According to UN estimates, over 600,000 people have been forced to flee due to violence in CAR.
These days of December, both in the ambulances and in the hospitals, my main responsibility was to guarantee the safety and physical integrity of our patients, whoever they were, pregnant women or children, regardless whose side they were on or their origin. Any patient could have been forced to get down from the ambulance and be killed with impunity in the middle of the street. We came across crowds reprimanding one another and getting violent at the mere sight of a student, a Muslim or a Christian passing by. The mob’s derangement knew no creed or religion. Believers and non-believers followed the same wicked an eye-for-an-eye a tooth-for-a-tooth rationale: “this one collaborated with the Seleka, let’s destroy his shop”, “this one burnt my house throwing a hand grenade and killed my daughter, he deserves to die”, “this one is a Muslim, look him in the face and kill him, he isn’t from here”…

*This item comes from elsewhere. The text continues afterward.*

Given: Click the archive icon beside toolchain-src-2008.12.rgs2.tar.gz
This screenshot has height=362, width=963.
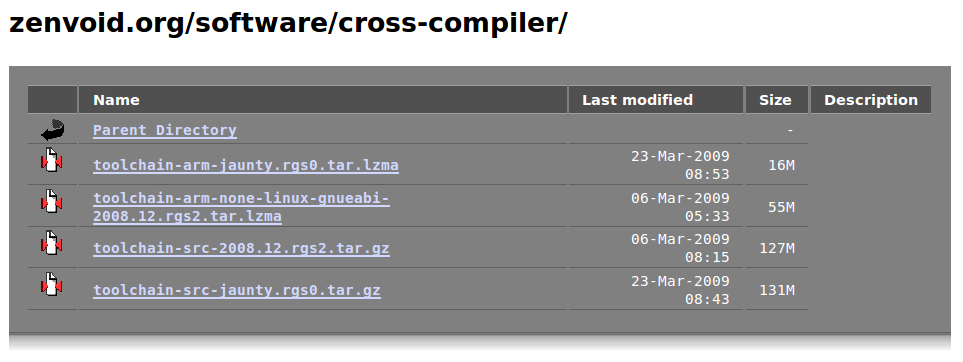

Fortunately, we did not have to mourn any victims in our ambulances. During those ten days, we picked up people with gunshot, machete and shrapnel injuries, carrying some of them even in wheelbarrows. Some people’s feet were completely lacerated, we treated open fractures, alleviated victims of torture, cared for traumatised girls, witnessed shooting nearby our hospitals, took shelter in the operating theatre while the walls shook, we fought our way in the midst of a flood of injured people, we saved lives… We helped thousands of IDPs that had spontaneously taken shelter in more than 30 sites across the town, addressing their medical needs, trying to prevent malaria from snatching away the life of yet another child living in the open, giving pregnant women the chance to give birth in a safe, clean environment assisted by professionals and not in some dark, humid place with who knows what kind of grim instruments.
Due to the lack of space in Hôpital Communautaire in Bangui, some patients had to sleep in the corridors
Most of my colleagues are still there, as the emergency continues unabated. However, I had to return home, to Madrid, a few days ago, because I was expected at another mission, as urgent as this one, and just as tragic: Syria, Aleppo, where barrel bombs are being thrown just to cause as much damage as possible. This is our work, this is what we do: trying to reach those people in need, assist them, protect them with our presence when necessary.
It is precisely places like Bangui, like the Central African Republic, a country which many people were unaware of until this recent wave of violence broke out, that push you to the limits, yours and those of others. It is also in places like this where our work acquires significance, where being where we are and doing what we do is essential: sounding the alarm to prevent this chain of successive atrocities, violence and revenge from happening inadvertently not only before the eyes of the international community, of decision-makers, but also of each and every one of those normal people inhabiting our streets.